Sunny’s character is very simple and that makes it extremely difficult to portray him: Ranjith Sankar, Director of IFFI 52 Indian Panorama Feature Film “Sunny”
OTT platforms are not very different from multiplexes, parallel cinema will continue to suffer: Ranjith Sankar at IFFI 52
Having lost everything he earned, Sunny smuggles himself back from Dubai to Kerala in the midst of a pandemic and shuts himself off from society, with the sole plan to end his life in the next seven days. Cine lovers at the 52nd International Film Festival of India got to join the distraught man’s seven-day journey and share his pain and explore what fate awaits him. Thanks to Sunny, a Malayalam film which has been screened in the Indian Panorama Feature Film Section of the festival.

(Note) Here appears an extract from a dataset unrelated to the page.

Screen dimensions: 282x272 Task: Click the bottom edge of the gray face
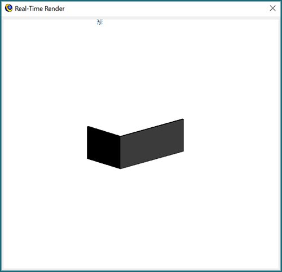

Explaining the genesis of the film, Director Ranjith Sankar told IFFI delegates: “We got this idea when the three-week nationwide lockdown was declared in the country last year. When we took the final decision to make the film, we immediately started shooting for it, as we start losing conviction in such type of stories really fast.” Sankar was addressing a press conference yesterday, November 25, 2021, on the sidelines of the festival, along with the film’s music director Sanker Sharma.
The simplicity of the character made portraying him very difficult, reveals the director. “It is a single-character film. The character is very simple and that makes it extremely difficult to portray him. Such films are tricky, Jayasurya (who plays the role of Sunny) told me how he used to imagine other actors in front of him, in order to enable him to act, since most of the film takes place through telephone conversations.” Single-character films are normally thriller movies, but Sunny is not, he added.